Everything from the line containing "You are a GUI" through the last line of the entries needs to be repeated exactly. Pictures must be left out.
<<<<
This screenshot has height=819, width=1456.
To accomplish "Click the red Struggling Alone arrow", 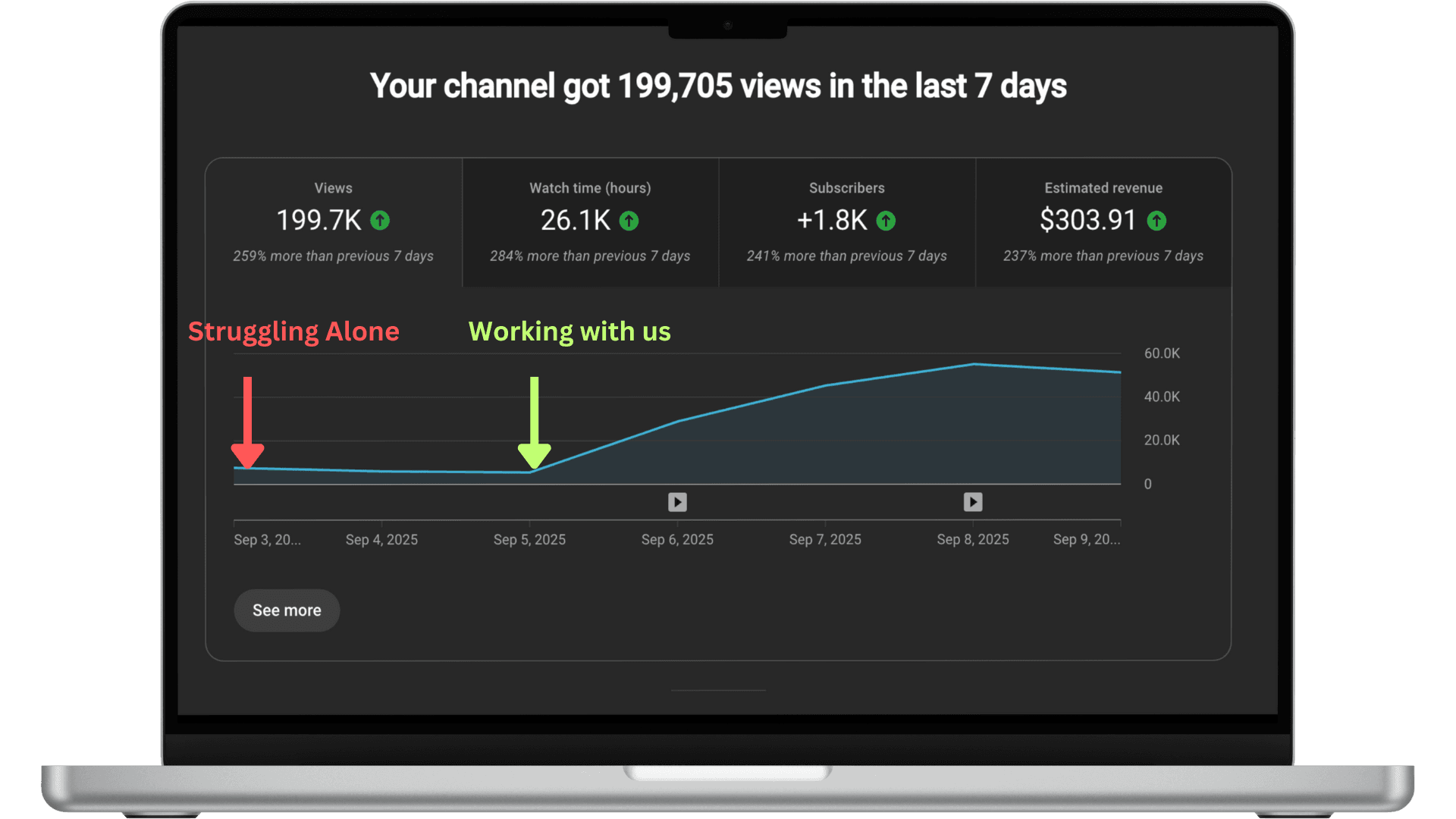I will click(247, 421).
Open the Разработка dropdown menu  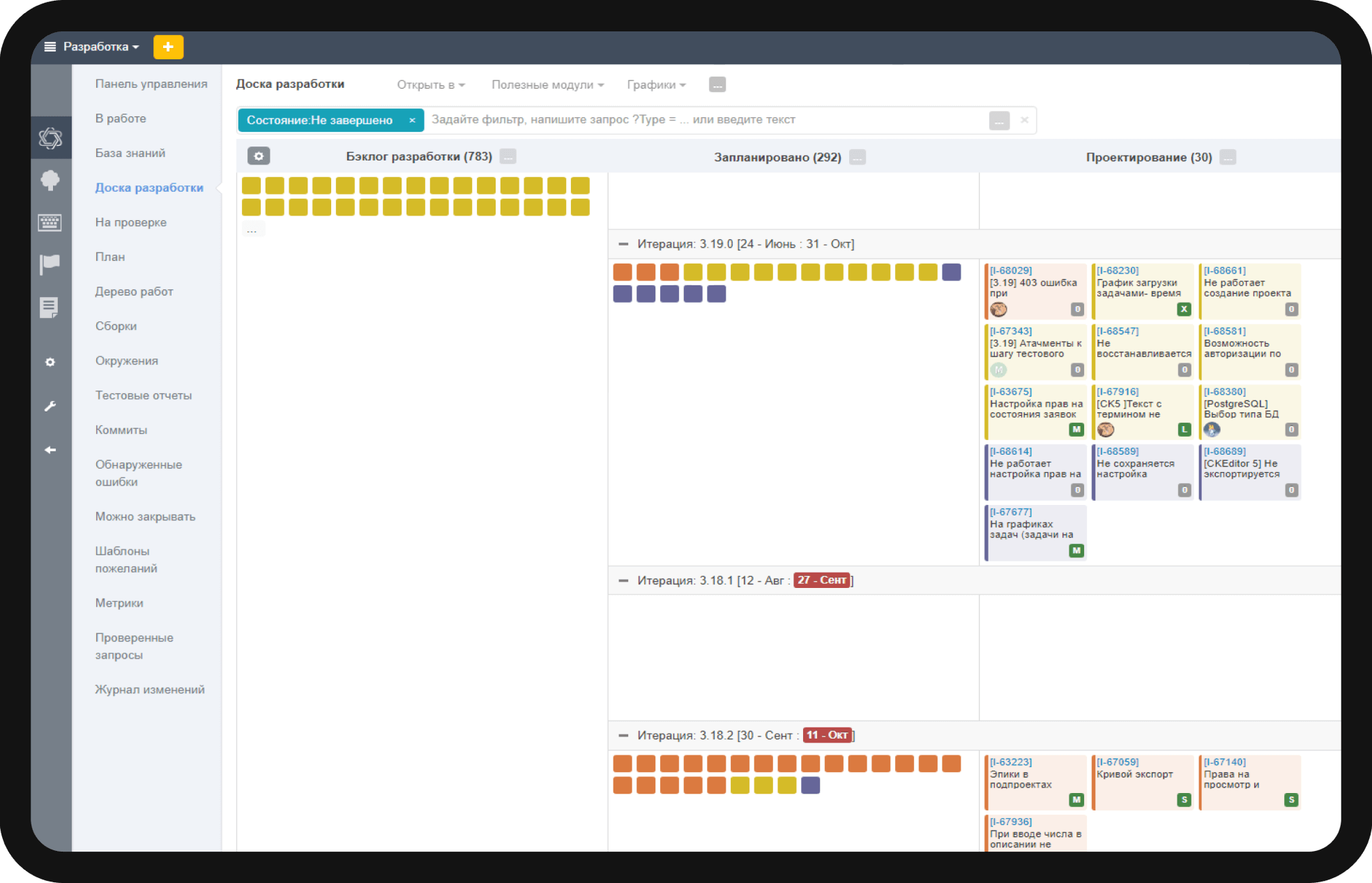coord(100,47)
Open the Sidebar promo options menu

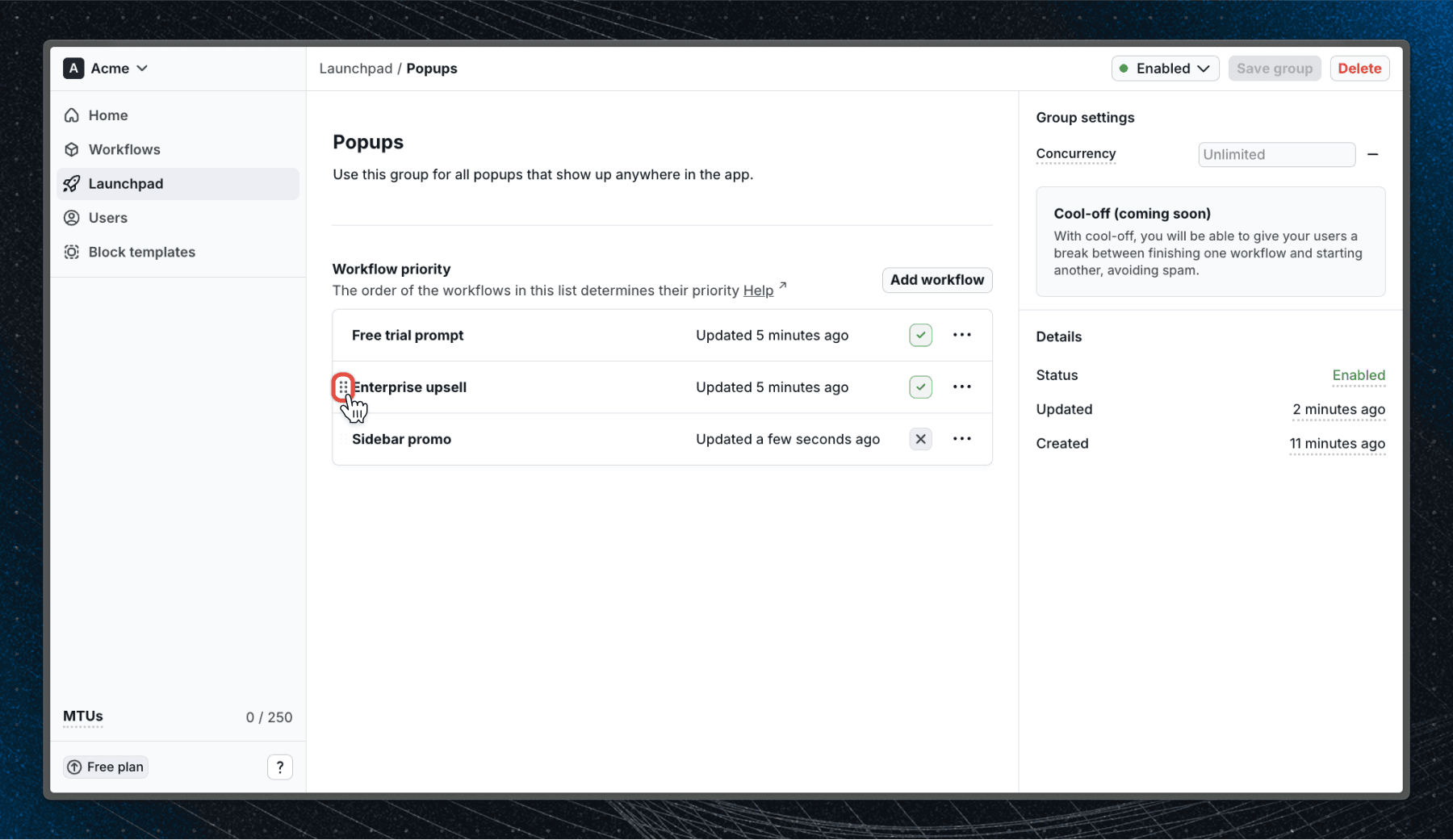(x=962, y=439)
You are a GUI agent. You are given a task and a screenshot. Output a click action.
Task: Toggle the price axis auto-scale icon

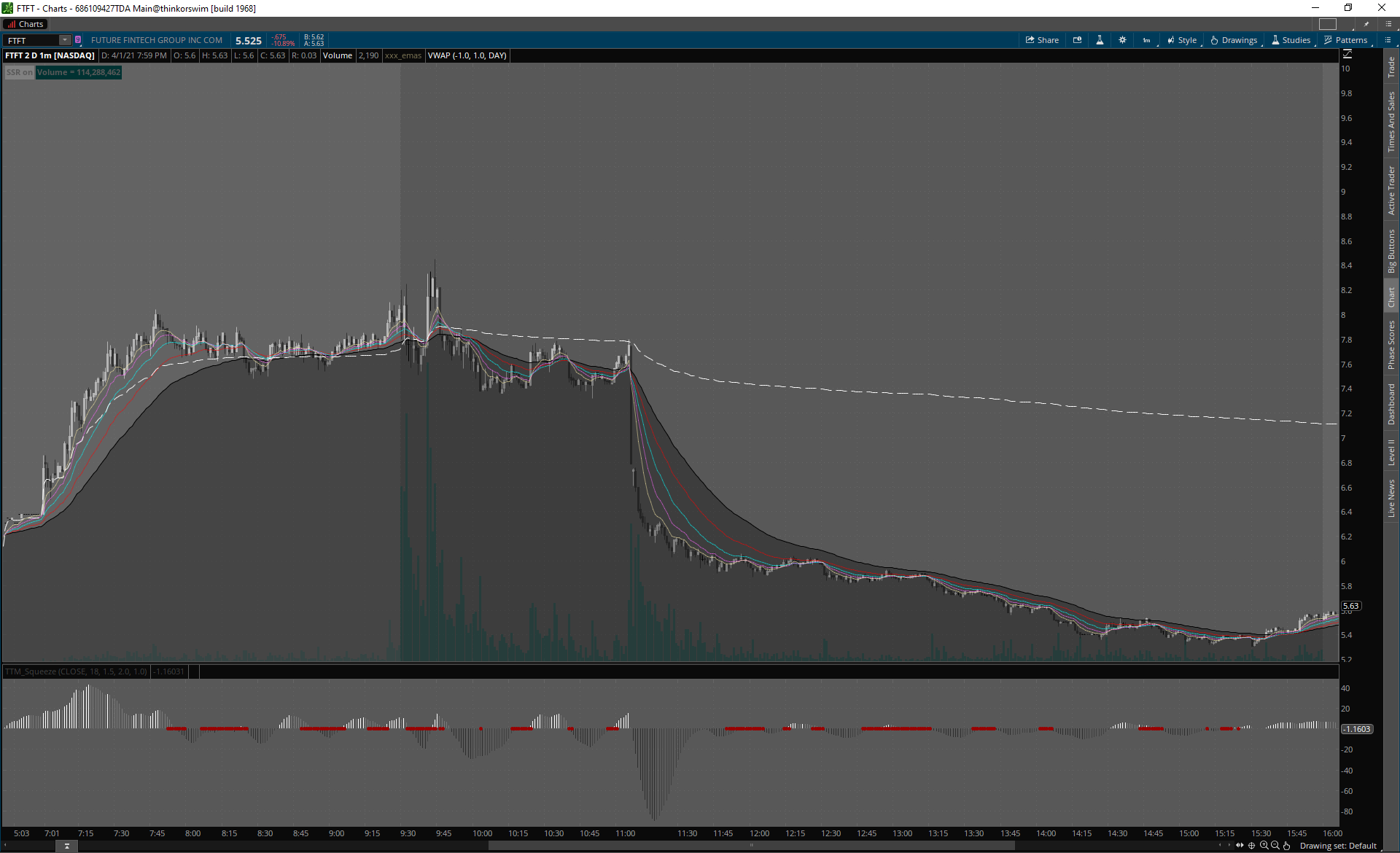pos(1347,55)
>>>>
▶ Response
You are a GUI agent. You are given a task and a screenshot. Output a click action.
Task: Toggle the price axis auto-scale icon

pos(1347,55)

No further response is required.